- Directed by: Eric Nicholas
- Written by: Eric Nicholas
- Produced by: Robert Engelman; Tom Engelman;
- Starring: Ana Claudia Talancón; Jordana Spiro; Colin Hanks;
- Cinematography: Nathan Wilson
- Edited by: Cari Coughlin
- Music by: David E. Russo; Paul Layton;
- Distributed by: IFC Films
- Release dates: April 28, 2006 (Tribeca Film Festival); January 17, 2007 (United States);
- Running time: 78 minutes
- Country: United States
- Language: English

= Alone with Her =

Alone with Her is a 2006 American psychological thriller film directed by Eric Nicholas and starring Ana Claudia Talancón, Colin Hanks, Jordana Spiro. The plot is about a tech-savvy stalker who uses spy cameras to force his way into the life of a young woman, with the film telling the story through the lenses of spy cameras.

==Plot==

The film starts with Doug (Colin Hanks) seeking out his next prey. He becomes obsessed with a woman named Amy (Ana Claudia Talancón), and sneaks numerous spy cameras in her apartment. By doing this, he is able to learn details of her life, and what he learns about things like her musical and film tastes he uses to seduce her.

He meets her at a coffee shop a few times and strikes up conversations with her. The two become friends, but it seems as though Amy isn't interested in continuing the relationship further. Using what he learns about her through the cameras, he gets her fired from her job by breaking into her car, stealing her computer and stops her burgeoning relationship with a co-worker.

When he visits her apartment, Amy's friend is suspicious of him, especially when she asks him about a section of Seattle—where he says he's from—that doesn't even exist. She becomes so suspicious of Doug that she begins asking around about him.

Doug, sensing that the truth about him might be uncovered, murders the roommate, and then comforts Amy as she's grieving. The two begin getting romantic one night and are about to have sex, but Doug can't get an erection. By the time he says he's able to perform, Amy tells him she can't because she doesn't want to wind up hurting his feelings.

Amy then discovers that Doug installed a spy camera in her bedroom when he makes a remark about her masturbating. After a struggle, Doug eventually kills Amy. The film ends with Doug seeking out his next prey.

==Soundtrack==
The film features music from A Cricket in Times Square and other rock bands as well as original music by David E. Russo.

== Reception ==
The film premiered at the Tribeca Film Festival in April 2006 and was given a limited theatrical release in the United States in January 2007.

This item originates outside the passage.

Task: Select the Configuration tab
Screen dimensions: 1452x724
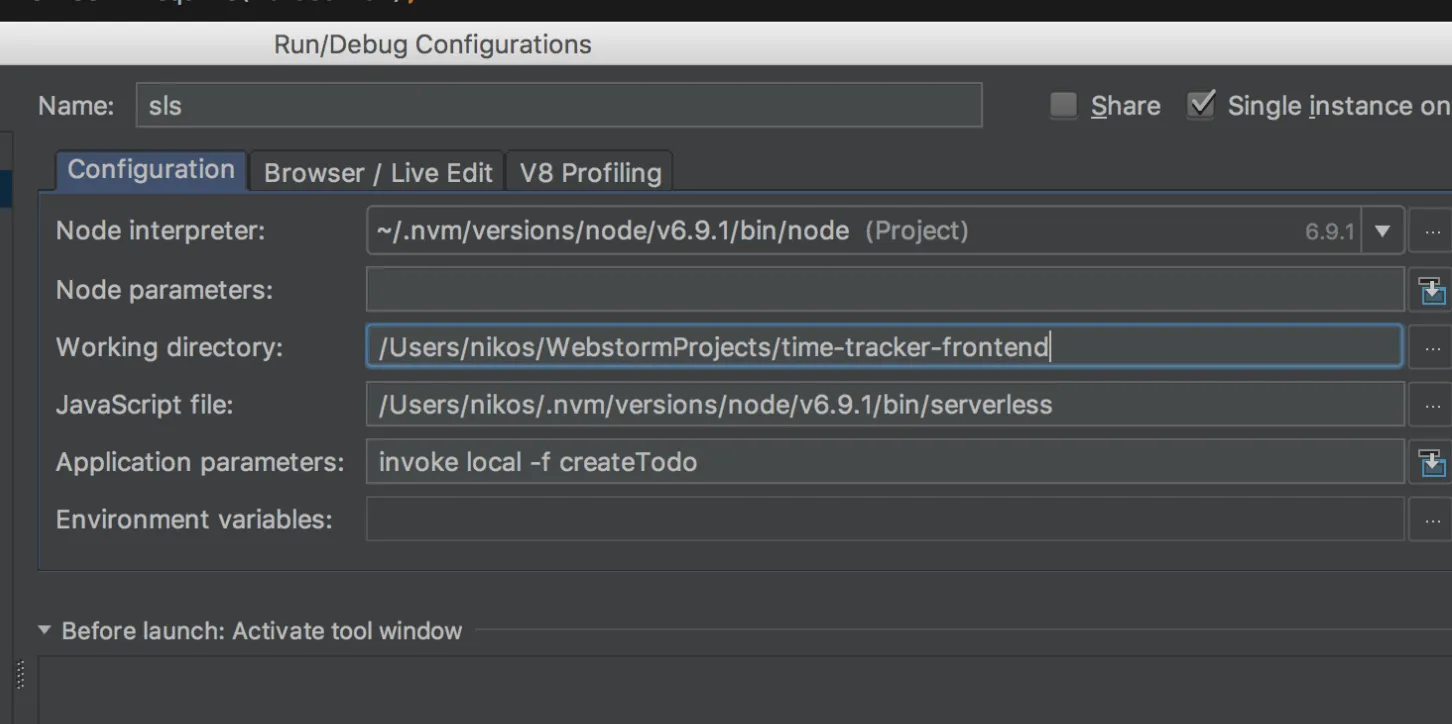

As of June 2025, the film had a 68% rating at Rotten Tomatoes, based on 28 critic reviews. With the consensus being "Alone With Her is a tense psychological thriller that overcomes its contrivances with fine performances and a perpetually unsettling mood."

Newsday film critic Jan Stuart wrote, "Nicholas' indie-film wrapping conceals a B-picture waiting to cut loose in its final 15 minutes, when it devolves into generic stalker-thriller theatrics of the Julia-Roberts-in-distress kind."

Entertainment Weekly film critic Lisa Schwarzbaum gave the film a positive review, calling it "a Blair Witch Project for the new, surveillance-obsessed millennium."

== Alternate ending ==
An alternate ending, included with the DVD, shows Amy getting the upper hand over Doug in the final fight, and bashing him with a blunt object. As he lies on the bed, dazed, she prepares to bash him in the head just as the camera shorts out, and we hear a large thud. The scene changes to Amy sobbing in her living room after she has torn her home apart looking for hidden cameras.